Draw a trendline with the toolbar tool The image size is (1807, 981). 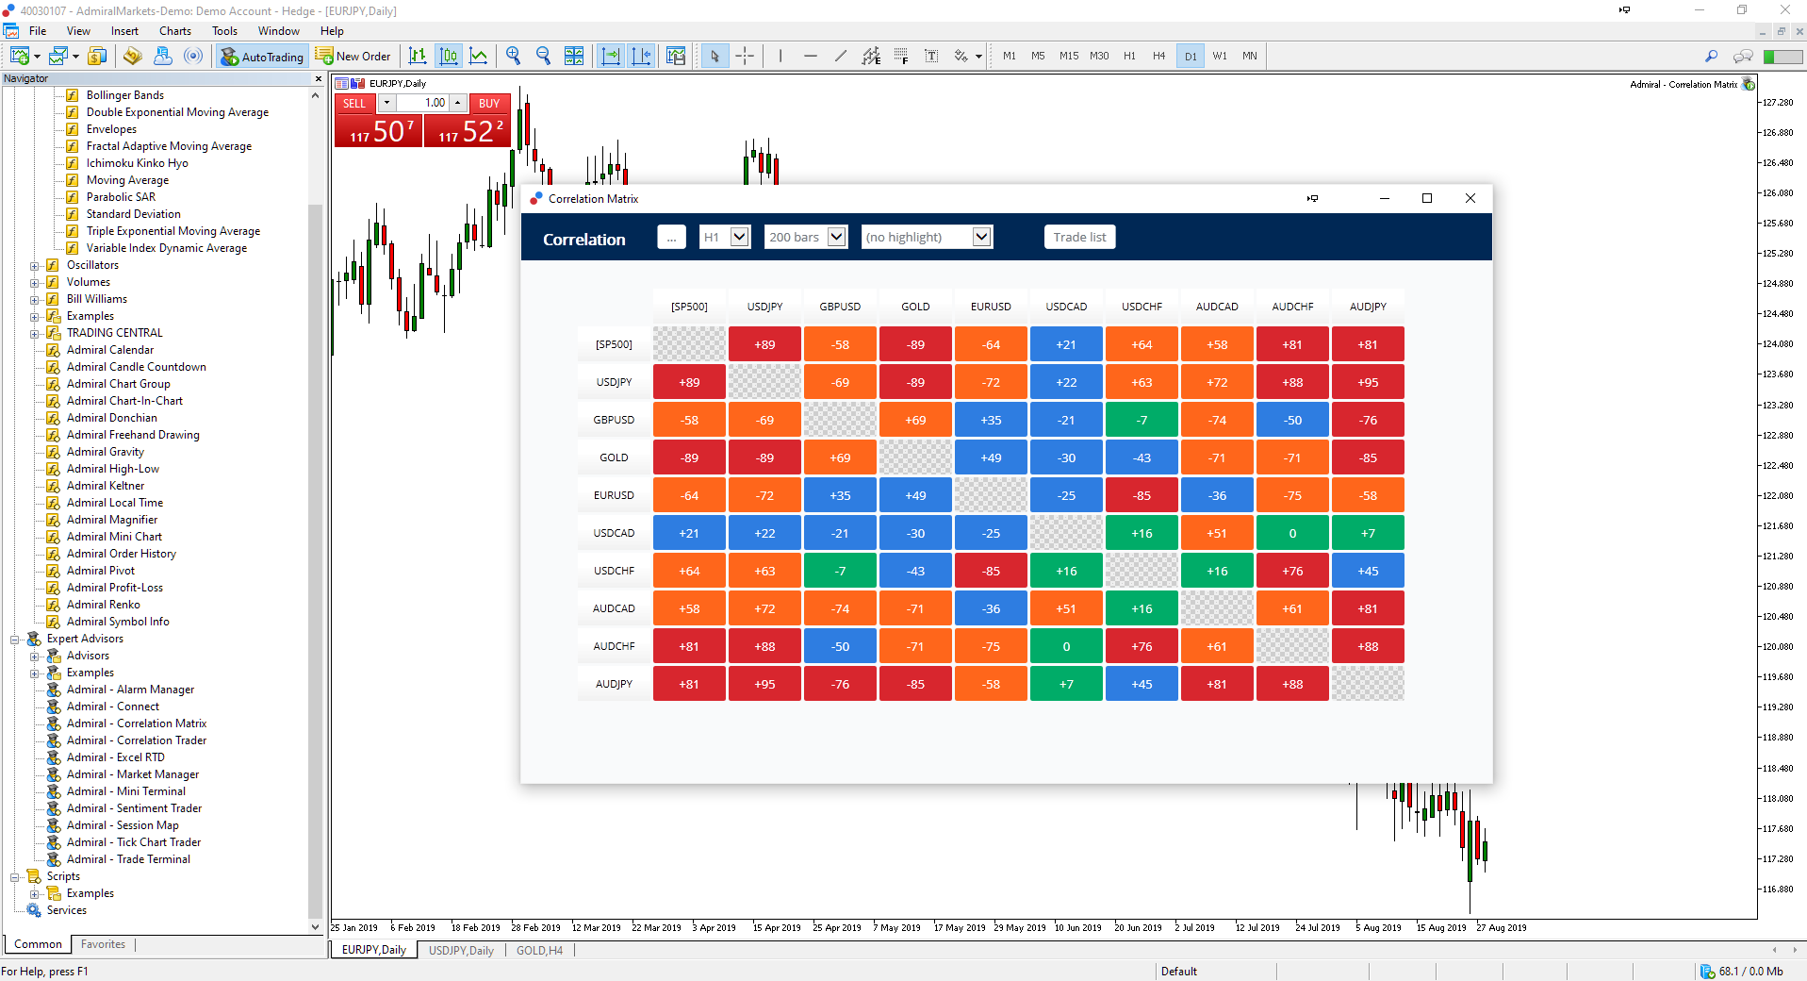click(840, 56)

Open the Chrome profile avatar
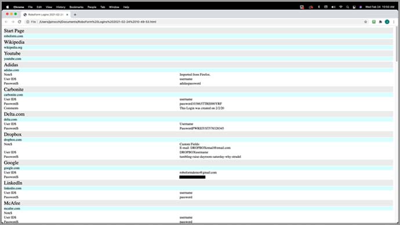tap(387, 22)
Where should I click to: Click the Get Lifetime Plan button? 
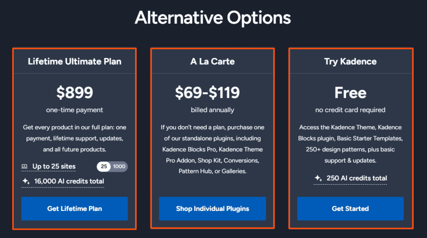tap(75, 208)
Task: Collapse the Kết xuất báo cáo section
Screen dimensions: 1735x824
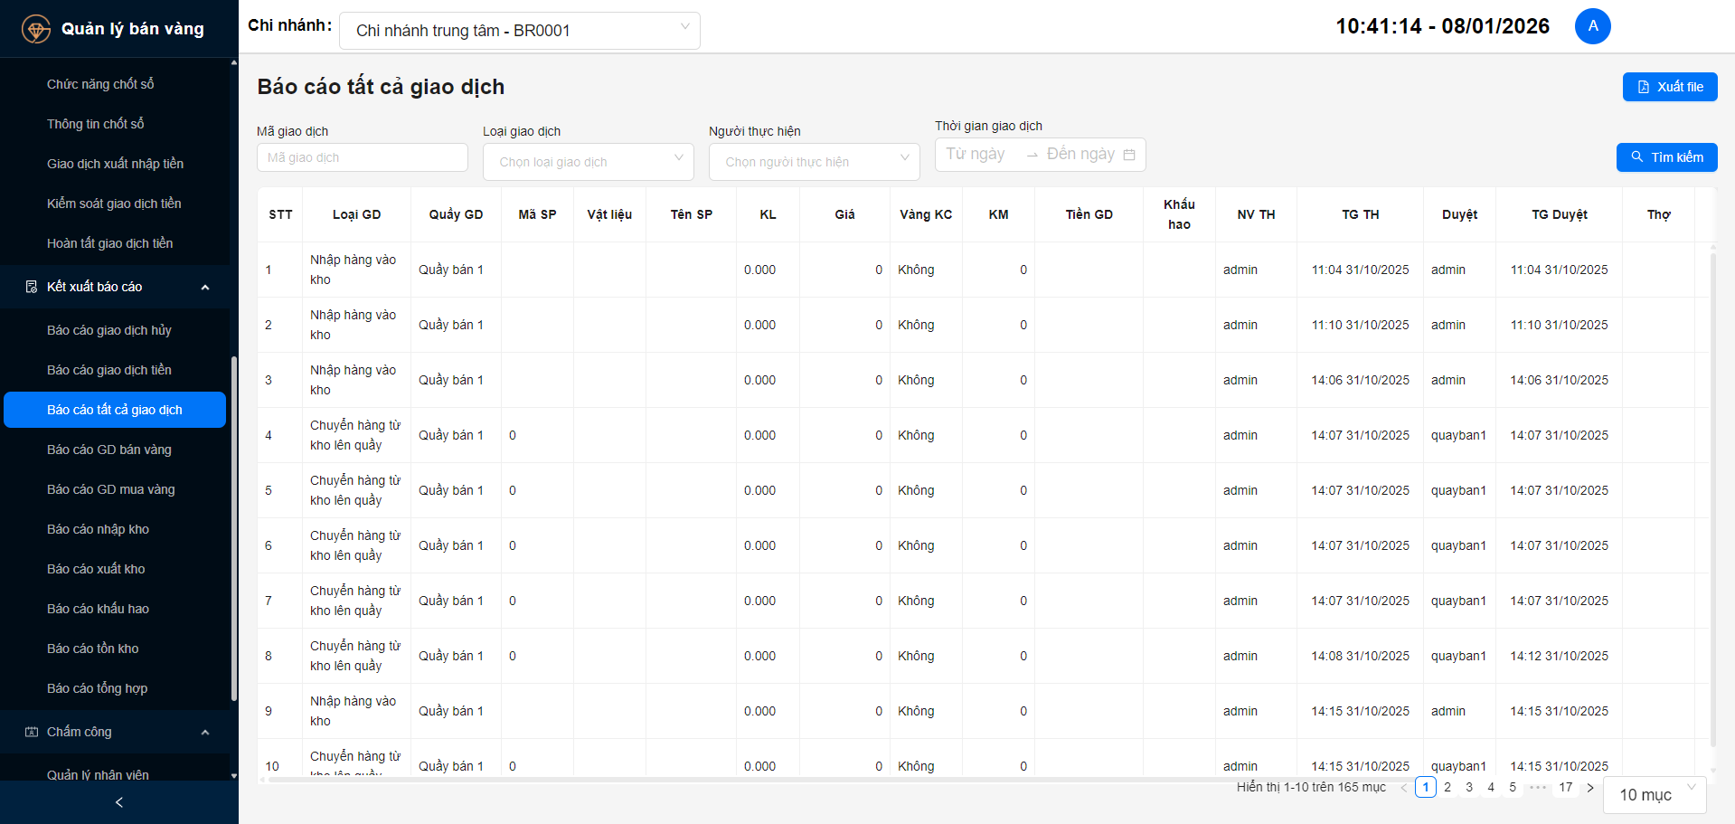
+ + +
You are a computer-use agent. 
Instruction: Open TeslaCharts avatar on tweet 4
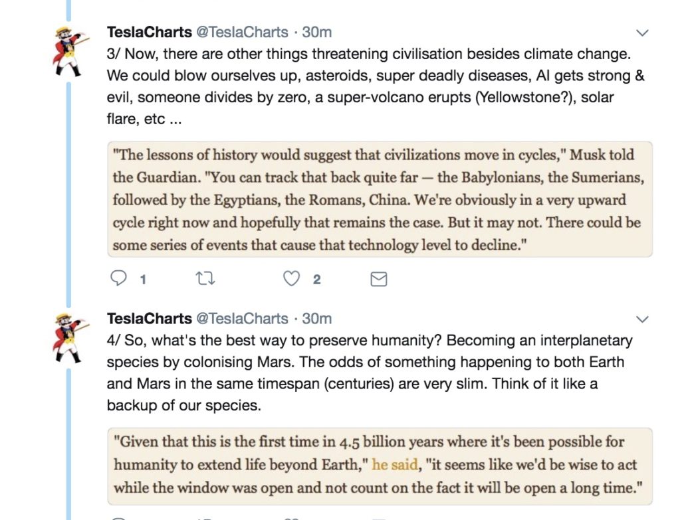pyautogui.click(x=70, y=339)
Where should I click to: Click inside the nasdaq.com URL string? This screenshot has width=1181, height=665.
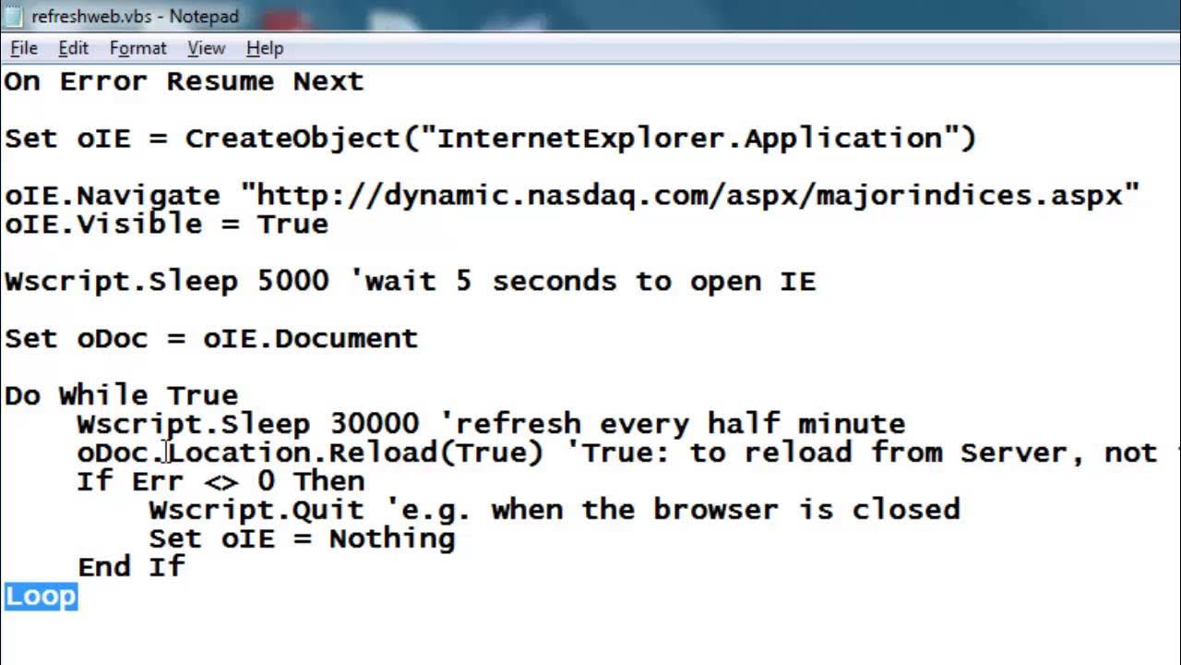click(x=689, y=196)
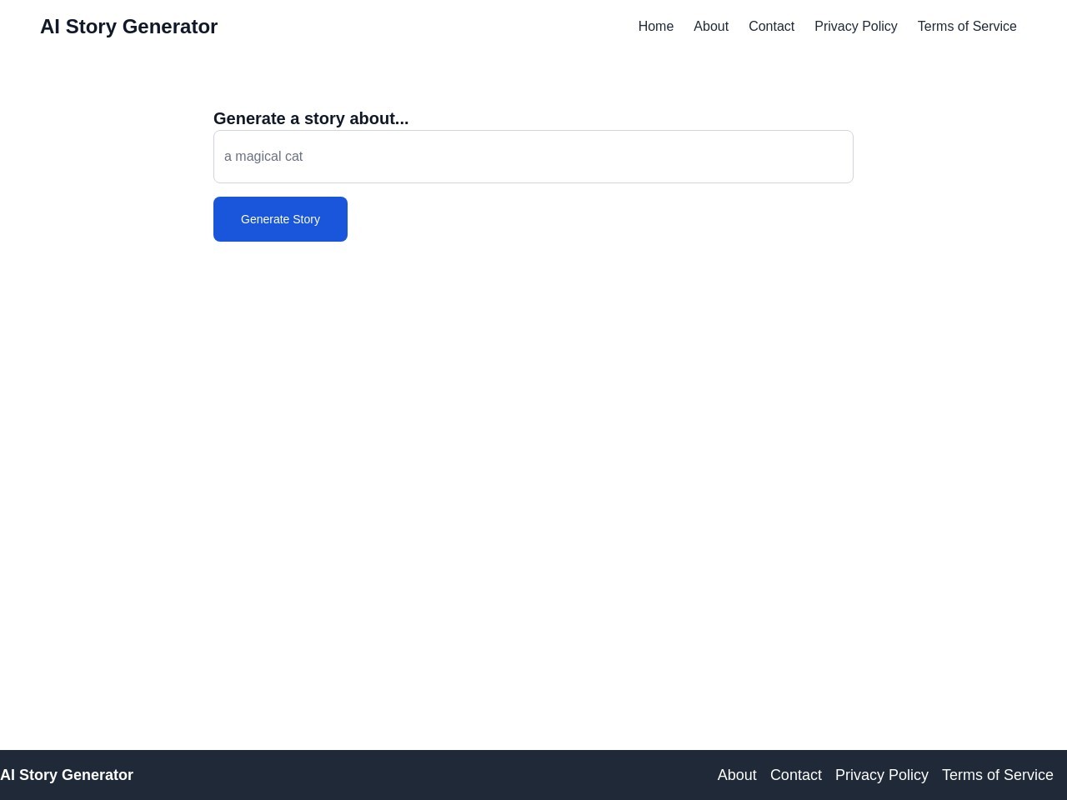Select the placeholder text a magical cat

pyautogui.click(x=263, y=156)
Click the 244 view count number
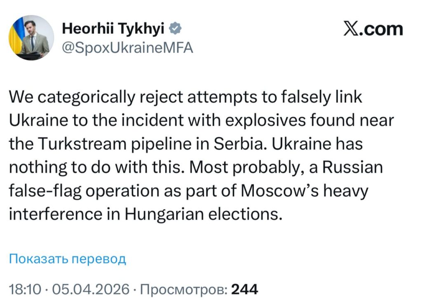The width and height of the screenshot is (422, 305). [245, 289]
+ + +
▶ [Problem statement]
Copy exactly, without pictures, the lines above from the one with "Where should I click to: Click the" down to the one with "Screen dimensions: 1735x824", inclusive.

▶ [Answer to this task]
Where should I click to: Click the Get Lifetime Plan button? 
tap(75, 208)
Task: Collapse the Kết xuất báo cáo section
Screen dimensions: 1735x824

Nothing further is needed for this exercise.